10 August 2008

Sunday, August 10, 2008, By Mansoor Ahmad. LAHORE

PEOPLE have no clue about how to prepare their monthly budgets because of high inflation.

Only the prices of things people do not need have decreased. The prices of televisions are down, prices of split air conditioners are stable and micro wave ovens have become cheaper. People, however, can not use these gadgets liberally as electricity rates have increased substantially. In fact most of the middle class families are now forced to stop the use of air conditioners they had bought on instalments. They said they enjoyed better quality of life for a while but have now minimised the use of electricity to conserve expensive electricity.

Many people purchased motorcycles on easy instalments as it was the cheapest source of transportation about six months ago. Khalid, a resident of Township, said that his motorcycle consumed around one litre petrol per day. He said that earlier he could take his family for outings in the evening besides going to his office on The Mall on the same fuel. He said he, however, had restricted motorcycle use as petrol sold at Rs 86.70 per litre now. He said outings with his family were a luxury that he could no longer afford. He said the cost of going to office by bus or motorcycle was the same.

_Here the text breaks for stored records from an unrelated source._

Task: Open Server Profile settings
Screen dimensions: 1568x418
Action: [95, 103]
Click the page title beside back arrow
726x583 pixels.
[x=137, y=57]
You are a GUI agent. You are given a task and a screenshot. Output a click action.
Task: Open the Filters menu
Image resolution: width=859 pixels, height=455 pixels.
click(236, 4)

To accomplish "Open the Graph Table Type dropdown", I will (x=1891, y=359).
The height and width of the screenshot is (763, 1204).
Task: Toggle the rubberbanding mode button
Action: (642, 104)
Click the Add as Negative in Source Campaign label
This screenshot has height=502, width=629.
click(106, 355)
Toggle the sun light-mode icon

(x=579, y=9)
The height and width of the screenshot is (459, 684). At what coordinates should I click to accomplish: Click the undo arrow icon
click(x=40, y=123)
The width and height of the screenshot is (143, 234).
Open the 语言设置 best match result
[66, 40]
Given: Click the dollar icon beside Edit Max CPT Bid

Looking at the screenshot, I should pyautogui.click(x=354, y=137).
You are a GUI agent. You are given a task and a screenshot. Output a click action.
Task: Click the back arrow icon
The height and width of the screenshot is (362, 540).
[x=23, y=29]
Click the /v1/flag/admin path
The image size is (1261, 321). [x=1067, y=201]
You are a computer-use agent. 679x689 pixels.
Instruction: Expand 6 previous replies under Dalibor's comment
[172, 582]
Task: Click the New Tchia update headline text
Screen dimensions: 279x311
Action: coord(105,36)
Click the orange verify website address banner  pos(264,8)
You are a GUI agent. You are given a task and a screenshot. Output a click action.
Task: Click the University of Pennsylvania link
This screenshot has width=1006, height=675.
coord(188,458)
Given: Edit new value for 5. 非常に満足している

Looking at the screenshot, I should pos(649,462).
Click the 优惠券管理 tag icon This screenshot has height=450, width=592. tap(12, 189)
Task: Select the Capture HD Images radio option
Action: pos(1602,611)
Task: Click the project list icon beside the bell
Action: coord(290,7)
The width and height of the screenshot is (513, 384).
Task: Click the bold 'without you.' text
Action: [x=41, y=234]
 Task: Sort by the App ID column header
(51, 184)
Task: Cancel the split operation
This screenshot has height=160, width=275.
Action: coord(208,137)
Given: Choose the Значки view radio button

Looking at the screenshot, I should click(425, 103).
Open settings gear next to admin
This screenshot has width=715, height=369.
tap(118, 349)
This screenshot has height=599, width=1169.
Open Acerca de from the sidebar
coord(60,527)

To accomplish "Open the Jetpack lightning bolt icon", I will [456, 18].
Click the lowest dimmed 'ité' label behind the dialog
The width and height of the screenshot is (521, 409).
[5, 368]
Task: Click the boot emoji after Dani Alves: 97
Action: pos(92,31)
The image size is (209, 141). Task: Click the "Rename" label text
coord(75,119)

Motorcycle prices have declined with the increase in petrol rates. Another point worth noting is that the prices of bicycles have increased by 40 per cent in one year.

Minimum bus/wagon fare is Rs 10 now and many elderly people prefer to walk three to four kilometres as they cannot afford to pay fares. Domestic servants have also been badly hit by the increase in fares. They now consume a substantial chunk of their income on bus fares. Earlier, they worked in three or four houses and returned home by sunset. Now they are forced to work in another house that consumes almost two hours before they pack up for home. They reach their homes fully exhausted late in the evening.

The price of chicken meat has increased by 40 per cent in the past four months. Chicken is the cheapest source of animal protein for the lower strata of society. Lower middle class families are badly hit as meat has gone out of their reach. The poorest of the poor, however, are not bothered by the increase in chicken meat prices as it was beyond their reach even at Rs100 per kg.

Soft drink prices have declined by 12 to 16 per cent while water charges in the City had increased substantially. Sewage is overflowing but sanitation charges are up.

Cement rates have increased, steel rates are up but wages of daily wage construction workers were declining. Wages have declines because the availability of skilled workers outstrips demand.

The real income of families is on the decline because of high food prices, increase in gas, electricity and gas rates but house rents are on the rise. Families are moving to small houses but they still end up paying same or higher rent then what they were paying for a bigger house.

Kerosene and LPG rates have touched historic high and are a major expenditure in the monthly budget of poor families. In fact, they spend more on kitchen fuel than the price paid by higher income groups for natural gas use.

Healthcare expenses are on the rise. Medicine prices have increased in line with the inflation. Education has also become costly.